With the spirit of the post-GDPR world we now live in alive and well within the festival, one of the key questions facing mobile marketers is how to develop new and engaging ad formats that consumers actually want to see. And everyone is clear: these formats must go beyond mobile banner ads with a clear and unrelenting focus on video.

The rising star of Cannes this year has been the emergence of opt-in video ads. These rewarding ads allow a user to choose to view an ad in return for an agreed upon value exchange, e.g. access to content, or some other form of value exchange. Historically opt-in video has thrived in the gaming environment, but with audiences expressing a growing preference for the format, brands and publishers alike are beginning to see the utility these ads offer across nearly every vertical.

Delivering a rare ‘win-win-win’ for advertisers, app developers and consumers, most at Cannes agree that the second half of 2018 and 2019 will see this advertising unicorn grow substantially, especially as both advertisers and publishers become more creative about the value exchanges at their disposal.

The flight to quality
The second and equally prominent topic this week was the ongoing need for greater transparency and investment in quality throughout the supply chain. Unilever’s Keith Weed kicked the week off calling for “urgent action to rebuild trust before it’s gone forever.” 

These stark words were yet another clarion call for the industry and followed similar calls for quality protection and anti-fraud efforts issued from Unilever earlier this year and from the world’s largest advertiser, P&G in 2017. The impact of GDPR has permeated everything from the late-night parties to the afternoon roundtable sessions, and has given greater urgency to the quality debate as brands, agencies and publishers now find themselves legally and financially liable for the actions of their advertising and technology partners.

This year’s Cannes reflected a new and promising culture of conscientiousness. A combination of deliberate bad actions, poor business practices and an overall ‘Wild West’ environment had allowed an almost ‘anything goes’ mentality to spread throughout digital in years past.

This is the environment Weed ‘urgently’ pushed back against this week and it is why so many here at Cannes have joined the growing chorus recognising that, in today’s market, choosing whether or not to partner with those committed to quality is a real and pressing choice every participant must make.

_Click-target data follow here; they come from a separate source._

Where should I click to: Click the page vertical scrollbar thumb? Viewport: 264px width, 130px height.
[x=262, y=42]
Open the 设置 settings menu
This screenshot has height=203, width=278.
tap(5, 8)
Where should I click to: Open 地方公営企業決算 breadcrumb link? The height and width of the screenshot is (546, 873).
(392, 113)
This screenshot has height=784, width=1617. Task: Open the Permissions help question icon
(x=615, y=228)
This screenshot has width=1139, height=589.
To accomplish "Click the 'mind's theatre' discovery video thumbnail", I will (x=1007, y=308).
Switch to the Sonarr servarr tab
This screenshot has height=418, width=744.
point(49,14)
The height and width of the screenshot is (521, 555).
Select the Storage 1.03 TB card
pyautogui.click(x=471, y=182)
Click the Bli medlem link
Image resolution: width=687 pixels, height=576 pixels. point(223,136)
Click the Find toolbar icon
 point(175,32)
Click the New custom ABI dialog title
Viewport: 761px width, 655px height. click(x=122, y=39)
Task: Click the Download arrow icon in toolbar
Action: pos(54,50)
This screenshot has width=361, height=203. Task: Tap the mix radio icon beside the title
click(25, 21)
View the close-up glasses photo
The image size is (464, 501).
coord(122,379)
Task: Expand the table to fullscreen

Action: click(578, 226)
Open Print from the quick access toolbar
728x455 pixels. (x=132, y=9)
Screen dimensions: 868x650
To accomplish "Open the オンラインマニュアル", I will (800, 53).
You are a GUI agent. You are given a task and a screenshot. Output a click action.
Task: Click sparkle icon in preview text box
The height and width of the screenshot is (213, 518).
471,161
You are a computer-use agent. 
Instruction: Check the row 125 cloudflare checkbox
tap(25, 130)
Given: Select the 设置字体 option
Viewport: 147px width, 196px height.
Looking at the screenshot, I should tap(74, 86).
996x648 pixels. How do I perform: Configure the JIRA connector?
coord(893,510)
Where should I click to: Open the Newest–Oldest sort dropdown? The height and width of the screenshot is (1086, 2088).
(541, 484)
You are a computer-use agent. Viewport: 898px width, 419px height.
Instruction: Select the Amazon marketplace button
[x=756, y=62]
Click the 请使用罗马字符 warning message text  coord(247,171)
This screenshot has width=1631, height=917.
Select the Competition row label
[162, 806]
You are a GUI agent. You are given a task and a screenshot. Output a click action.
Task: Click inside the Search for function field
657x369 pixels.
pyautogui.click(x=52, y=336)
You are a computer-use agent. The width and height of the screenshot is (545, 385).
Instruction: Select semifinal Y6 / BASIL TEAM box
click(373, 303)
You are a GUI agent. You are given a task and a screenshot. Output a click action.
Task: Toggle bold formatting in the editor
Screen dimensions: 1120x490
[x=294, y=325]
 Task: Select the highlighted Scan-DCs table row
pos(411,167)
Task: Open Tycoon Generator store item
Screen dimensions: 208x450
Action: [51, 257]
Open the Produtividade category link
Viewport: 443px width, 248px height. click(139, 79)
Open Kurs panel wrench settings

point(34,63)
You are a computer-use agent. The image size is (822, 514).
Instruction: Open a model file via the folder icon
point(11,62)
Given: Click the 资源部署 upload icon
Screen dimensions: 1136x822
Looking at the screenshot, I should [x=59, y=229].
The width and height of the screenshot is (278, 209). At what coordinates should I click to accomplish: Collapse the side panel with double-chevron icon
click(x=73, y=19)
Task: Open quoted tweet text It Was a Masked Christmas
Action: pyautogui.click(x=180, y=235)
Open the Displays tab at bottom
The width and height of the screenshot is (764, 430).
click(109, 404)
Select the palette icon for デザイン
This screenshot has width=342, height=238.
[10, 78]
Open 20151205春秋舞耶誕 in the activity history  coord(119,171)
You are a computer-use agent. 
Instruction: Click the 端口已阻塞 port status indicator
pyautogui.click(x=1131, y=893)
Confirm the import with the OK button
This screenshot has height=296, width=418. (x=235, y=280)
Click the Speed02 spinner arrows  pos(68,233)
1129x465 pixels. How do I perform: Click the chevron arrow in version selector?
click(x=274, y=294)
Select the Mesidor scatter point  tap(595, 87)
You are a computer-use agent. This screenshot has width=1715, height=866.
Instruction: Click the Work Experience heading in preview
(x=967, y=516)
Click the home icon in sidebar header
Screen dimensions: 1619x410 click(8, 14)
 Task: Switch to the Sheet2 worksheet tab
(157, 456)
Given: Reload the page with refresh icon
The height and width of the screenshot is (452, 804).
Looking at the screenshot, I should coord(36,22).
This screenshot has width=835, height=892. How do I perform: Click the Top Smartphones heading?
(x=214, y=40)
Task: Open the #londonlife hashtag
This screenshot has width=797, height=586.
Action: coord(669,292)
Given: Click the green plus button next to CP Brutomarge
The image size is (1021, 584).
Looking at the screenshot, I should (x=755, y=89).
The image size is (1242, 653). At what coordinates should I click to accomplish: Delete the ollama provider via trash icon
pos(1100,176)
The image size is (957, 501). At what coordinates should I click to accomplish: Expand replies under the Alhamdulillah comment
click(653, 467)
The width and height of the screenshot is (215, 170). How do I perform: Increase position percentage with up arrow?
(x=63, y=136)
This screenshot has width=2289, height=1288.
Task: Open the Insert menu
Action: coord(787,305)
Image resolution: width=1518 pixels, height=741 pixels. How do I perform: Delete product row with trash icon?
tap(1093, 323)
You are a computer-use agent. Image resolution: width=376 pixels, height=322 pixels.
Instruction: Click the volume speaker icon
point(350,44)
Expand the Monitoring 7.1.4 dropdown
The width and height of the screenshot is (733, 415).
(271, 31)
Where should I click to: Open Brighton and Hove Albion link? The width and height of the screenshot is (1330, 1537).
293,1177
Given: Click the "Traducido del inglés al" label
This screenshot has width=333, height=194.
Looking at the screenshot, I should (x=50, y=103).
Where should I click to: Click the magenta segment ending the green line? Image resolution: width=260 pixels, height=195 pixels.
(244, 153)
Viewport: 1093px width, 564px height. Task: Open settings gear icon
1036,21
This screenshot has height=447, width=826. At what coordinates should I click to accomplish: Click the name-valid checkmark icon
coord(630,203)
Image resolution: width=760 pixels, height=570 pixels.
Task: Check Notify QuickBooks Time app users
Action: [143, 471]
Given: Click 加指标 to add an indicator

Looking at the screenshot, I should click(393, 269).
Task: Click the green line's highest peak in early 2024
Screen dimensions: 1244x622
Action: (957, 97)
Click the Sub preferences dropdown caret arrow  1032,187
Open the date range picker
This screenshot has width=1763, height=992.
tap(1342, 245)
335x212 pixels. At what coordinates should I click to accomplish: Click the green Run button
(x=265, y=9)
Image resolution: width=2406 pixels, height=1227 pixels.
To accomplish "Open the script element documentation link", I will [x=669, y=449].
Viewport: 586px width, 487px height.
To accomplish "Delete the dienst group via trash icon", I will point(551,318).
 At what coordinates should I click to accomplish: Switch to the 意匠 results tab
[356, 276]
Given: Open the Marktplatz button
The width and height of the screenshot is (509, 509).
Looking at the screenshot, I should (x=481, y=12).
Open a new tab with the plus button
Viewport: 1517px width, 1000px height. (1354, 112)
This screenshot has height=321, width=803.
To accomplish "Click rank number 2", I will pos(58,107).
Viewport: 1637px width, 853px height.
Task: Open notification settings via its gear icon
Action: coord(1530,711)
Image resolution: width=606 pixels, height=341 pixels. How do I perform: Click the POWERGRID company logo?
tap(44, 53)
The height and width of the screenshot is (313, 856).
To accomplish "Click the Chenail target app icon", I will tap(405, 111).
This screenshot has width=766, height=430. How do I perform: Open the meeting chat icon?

While Cannes is still a celebration, and a reminder of the great things the advertising industry can do, this year’s gathering demonstrates how much room we have to grow as an industry if we are to deliver the experiences consumers want and the quality brands demand. The good news for the overall advertising sector is that there is a renewed focus on consumer-friendly ad formats and the maintenance of overall quality which should set the industry up for greater long-term success.